BEGIN PROVIDED MATERIAL
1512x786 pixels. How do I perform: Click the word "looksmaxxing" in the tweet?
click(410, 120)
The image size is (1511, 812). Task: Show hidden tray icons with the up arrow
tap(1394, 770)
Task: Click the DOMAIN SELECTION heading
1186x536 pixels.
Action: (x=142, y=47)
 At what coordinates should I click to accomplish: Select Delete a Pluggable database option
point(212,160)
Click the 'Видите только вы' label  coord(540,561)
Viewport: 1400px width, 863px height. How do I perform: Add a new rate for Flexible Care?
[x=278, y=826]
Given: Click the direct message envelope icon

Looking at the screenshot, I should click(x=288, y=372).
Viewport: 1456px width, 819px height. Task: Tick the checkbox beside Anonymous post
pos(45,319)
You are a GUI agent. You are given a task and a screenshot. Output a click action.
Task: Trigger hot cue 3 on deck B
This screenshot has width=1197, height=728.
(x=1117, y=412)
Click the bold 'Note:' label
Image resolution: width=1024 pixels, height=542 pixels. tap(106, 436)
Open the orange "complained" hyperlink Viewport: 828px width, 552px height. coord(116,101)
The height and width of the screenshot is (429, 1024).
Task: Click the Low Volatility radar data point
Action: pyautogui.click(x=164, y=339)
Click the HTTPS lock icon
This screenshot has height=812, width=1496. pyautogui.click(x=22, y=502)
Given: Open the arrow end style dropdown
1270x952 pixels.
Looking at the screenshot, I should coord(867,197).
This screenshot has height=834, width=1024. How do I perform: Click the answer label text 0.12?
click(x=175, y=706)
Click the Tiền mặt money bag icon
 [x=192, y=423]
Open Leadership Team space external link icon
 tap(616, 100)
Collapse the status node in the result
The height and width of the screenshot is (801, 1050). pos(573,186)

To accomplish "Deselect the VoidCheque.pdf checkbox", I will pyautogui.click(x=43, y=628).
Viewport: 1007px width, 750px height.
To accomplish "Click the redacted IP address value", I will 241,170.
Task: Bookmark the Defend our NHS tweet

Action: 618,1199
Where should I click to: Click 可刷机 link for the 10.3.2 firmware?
END PROVIDED MATERIAL
### GOAL OF THE EXERCISE
Only the lines above that include the word "will" belong in the answer; copy each one.

### SOLUTION TO THE EXERCISE
To accomplish "Deselect the VoidCheque.pdf checkbox", I will pyautogui.click(x=43, y=628).
To accomplish "Click the redacted IP address value", I will 241,170.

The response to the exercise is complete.